Did I enjoy this book: Well, it’s better than a textbook, I suppose. Mr. Bell’s passion for space exploration is obvious, but I could have done with a bit more, well, just MORE. It’s a cool reference, but unless you’ve got a deep, fiery desire to learn about the history of space travel, I don’t think you’ll enjoy this book much.
I liked it, but I prefer to spend my free time reading less historically intense books.
Would I recommend it: History buffs (especially space history buffs, obviously)–go for it. It’s an interesting, but rather dry, read.
About the book – from Goodreads:
*Chosen as one of Amazon’s Best Books of 2015!*
*An ALA Notable Book of 2015*
The story of the men and women who drove the Voyager spacecraft mission— told by a scientist who was there from the beginning.

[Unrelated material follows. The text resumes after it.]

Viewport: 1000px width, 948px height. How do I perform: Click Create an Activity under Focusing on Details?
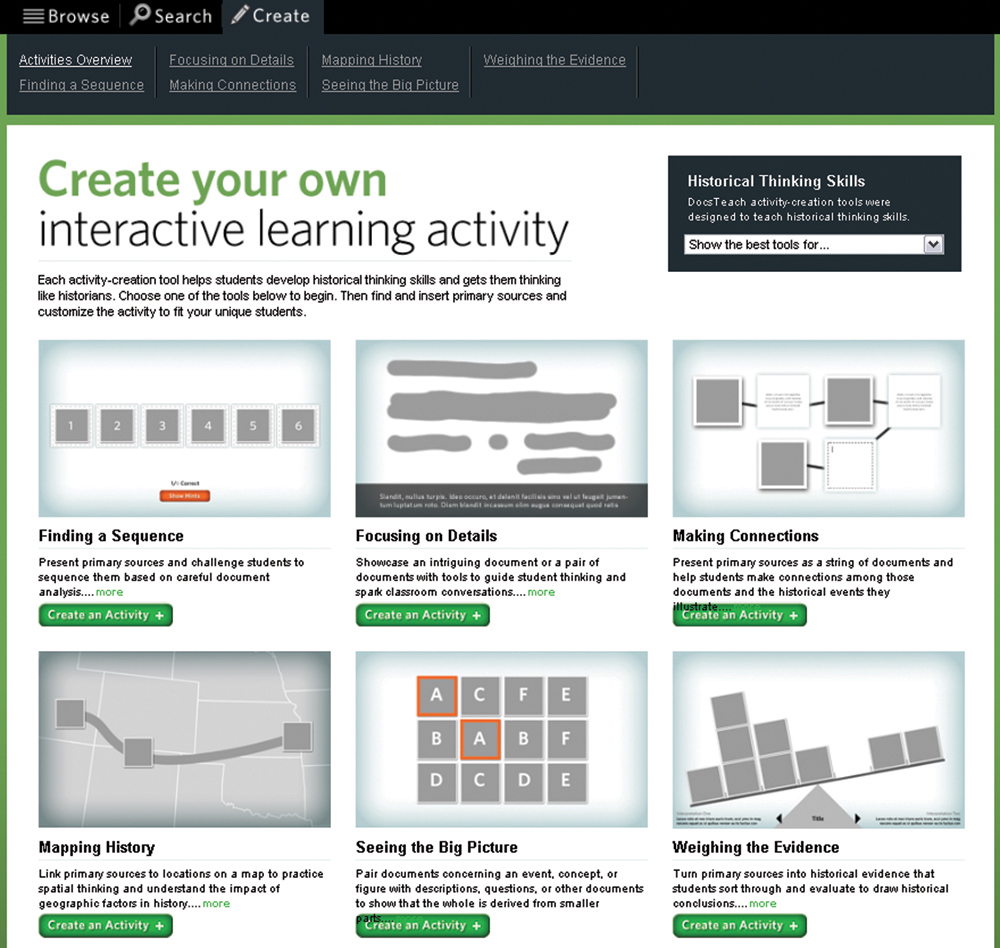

The Voyager spacecraft are our farthest-flung emissaries—11.3 billion miles away from the crew who built and still operate them, decades since their launch.
Voyager 1 left the solar system in 2012; its sister craft, Voyager 2, will do so in 2015. The fantastic journey began in 1977, before the first episode of Cosmos aired. The mission was planned as a grand tour beyond the moon; beyond Mars, Jupiter, and Saturn; and maybe even into interstellar space. The fact that it actually happened makes this humanity’s greatest space mission.
In The Interstellar Age, award-winning planetary scientist Jim Bell reveals what drove and continues to drive the members of this extraordinary team, including Ed Stone, Voyager’s chief scientist and the one-time head of NASA’s Jet Propulsion Lab; Charley Kohlhase, an orbital dynamics engineer who helped to design many of the critical slingshot maneuvers around planets that enabled the Voyagers to travel so far; and the geologist whose Earth-bound experience would prove of little help in interpreting the strange new landscapes revealed in theVoyagers’ astoundingly clear images of moons and planets.
Speeding through space at a mind-bending eleven miles a second, Voyager 1 is now beyond our solar system’s planets. It carries with it artifacts of human civilization. By the timeVoyager passes its first star in about 40,000 years, the gold record on the spacecraft, containing various music and images including Chuck Berry’s “Johnny B. Goode,” will still be playable.